The Week That Reminded Me There’s More to Life Than Expectations
- 4 days ago
- 2 min read
Last week, I spent seven days in The Gambia — a week of burns training, theatre teaching, community conversations, and learning far more than I ever expected.But somewhere between the long hospital days, the laughter shared with colleagues, and the humbling privilege of working with patients who had endured so much… something shifted.
I found a version of myself I’d almost forgotten existed.

When your identity is forced to split
Living with POI means your identity is constantly being tugged in two directions:
the person you thought you would be, shaped by the expectation of motherhood
and the person you are still becoming, shaped by everything life has thrown at you
Society rarely leaves space for that second identity. There’s an unspoken assumption that your worth is measured by your ability to bear children — and when your body can’t follow that script, it feels like the world goes quiet. Like you’ve failed an exam you didn’t even know you were sitting.
Work became my refuge from that silence.
Not because it erased the grief, but because it gave me something else to hold onto. A different way to feel useful. A different version of myself to inhabit when the weight of expectation felt unbearable.
But there’s a danger in that, too...
The truth is: work can easily become the replacement identity you cling to.The place where you pour your energy, your validation, your sense of purpose — simply because it feels safer than thinking about what you’ve lost.
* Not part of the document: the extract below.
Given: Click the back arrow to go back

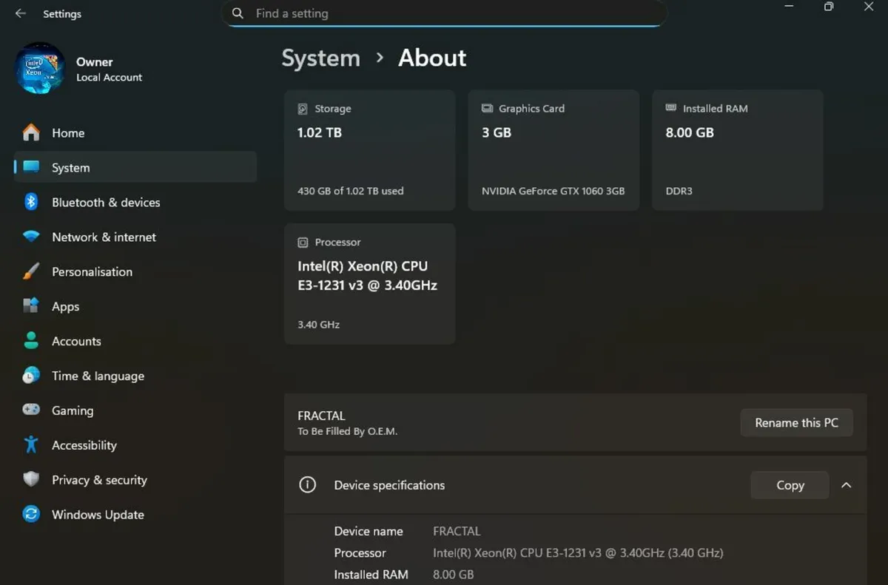Looking at the screenshot, I should (x=20, y=13).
And I’ve fallen into that trap before.The overworking. The obsession. The belief that if I can excel “enough,” maybe I won’t feel as broken.
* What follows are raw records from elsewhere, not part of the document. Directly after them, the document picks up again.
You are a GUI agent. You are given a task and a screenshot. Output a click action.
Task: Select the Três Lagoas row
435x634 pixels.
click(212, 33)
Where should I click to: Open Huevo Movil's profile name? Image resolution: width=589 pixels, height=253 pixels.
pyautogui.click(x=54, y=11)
But The Gambia reminded me of something else.
Purpose doesn’t have to come from pain.
Standing in a Gambian operating theatre, mentoring trainees, learning from their resilience and resourcefulness… I didn’t feel like a woman trying to outrun her diagnosis.
I felt like a human being connected to other human beings.
Helping, teaching, learning, laughing, collaborating — not because I needed to fill an emotional void, but because it genuinely mattered. Because it made me feel alive in a way that had nothing to do with fertility, timelines, or expectations.
It reminded me that meaning can come from the simplest things:
showing up for someone
sharing knowledge
building relationships across borders
using your skills in a way that genuinely changes lives
realising the world is bigger than the box society tries to place you in
There is more to you than one version of your story.
POI can shrink your world until all you see is loss.But stepping away — physically, emotionally, geographically — can widen that world again.
My week in The Gambia didn’t “fix” anything.It didn’t erase the grief or magically soften the ache of what could have been.
But it gave me something just as valuable:
Perspective.
Connection.
A reminder that my identity isn’t defined by what my body can’t do.
And that meaning can be found, built, and rediscovered — even in the most unexpected corners of the world.
Sometimes a distraction isn’t avoidance.Sometimes it’s healing.
And sometimes stepping into another purpose helps you remember that your life is bigger, richer, and more layered than you ever allowed yourself to believe.